Complete posttranslational modification mapping of pathogenic Neisseria meningitidis pilins requires top-down mass spectrometry.

In pathogenic bacteria, posttranslationally modified proteins have been found to promote bacterial survival, replication, and evasion from the host immune system. In the human pathogen Neisseria meningitidis, the protein PilE (15-18 kDa) is the major building block of type IV pili, extracellular filamentous organelles that play a major role in mediating pathogenesis. Previous reports have shown that PilE can be expressed as a number of different proteoforms, each harboring its own set of PTMs and that specific proteoforms are key in promoting bacterial virulence.
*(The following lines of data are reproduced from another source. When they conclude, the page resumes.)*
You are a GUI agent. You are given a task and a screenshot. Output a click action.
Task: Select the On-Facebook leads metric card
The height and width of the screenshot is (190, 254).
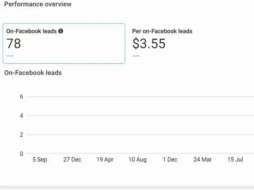[64, 44]
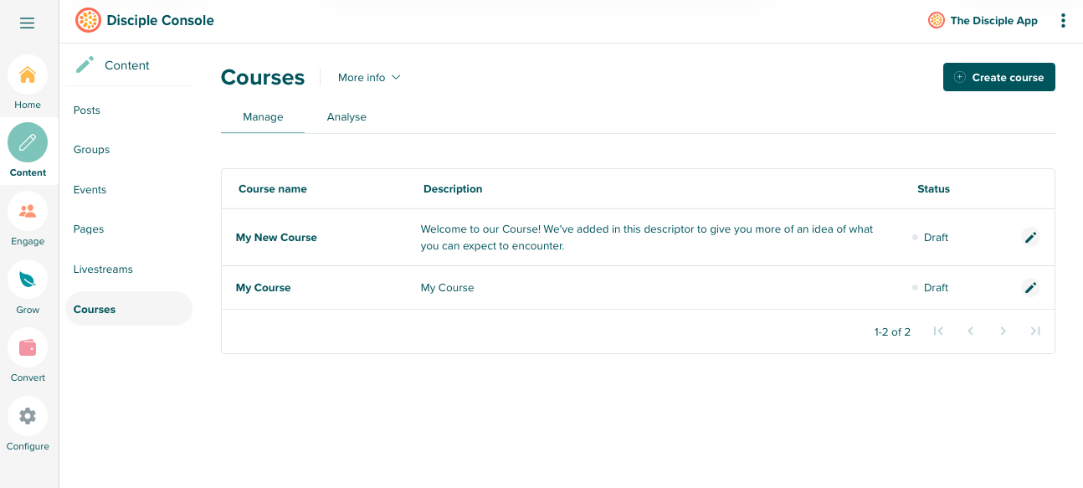Edit the My New Course entry
The width and height of the screenshot is (1083, 488).
[x=1030, y=237]

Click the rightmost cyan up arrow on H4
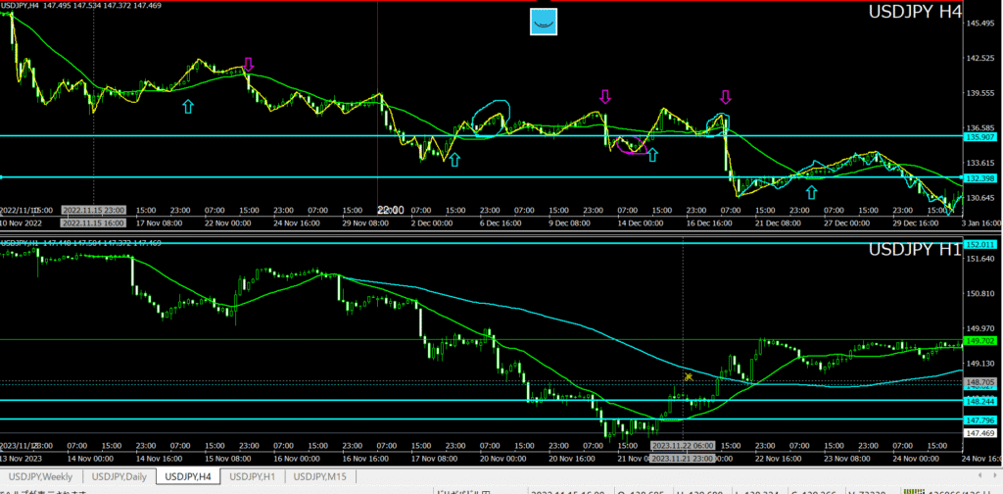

Efficient tools that allow complete PTM mapping of proteins involved in bacterial infection are therefore strongly needed. As we show in this study, a simple combination of mass profiling and bottom-up proteomics is fundamentally unable to achieve this goal when more than two proteoforms are present simultaneously. In a N. meningitidis strain isolated from a patient with meningitis, mass profiling revealed the presence of four major proteoforms of PilE, in a 1:1:1:1 ratio. Due to the complexity of the sample, a top-down approach was required to achieve complete PTM mapping for all four proteoforms, highlighting an unprecedented extent of glycosylation. Top-down MS therefore appears to be a promising tool for the analysis of highly posttranslationally modified proteins involved in bacterial virulence.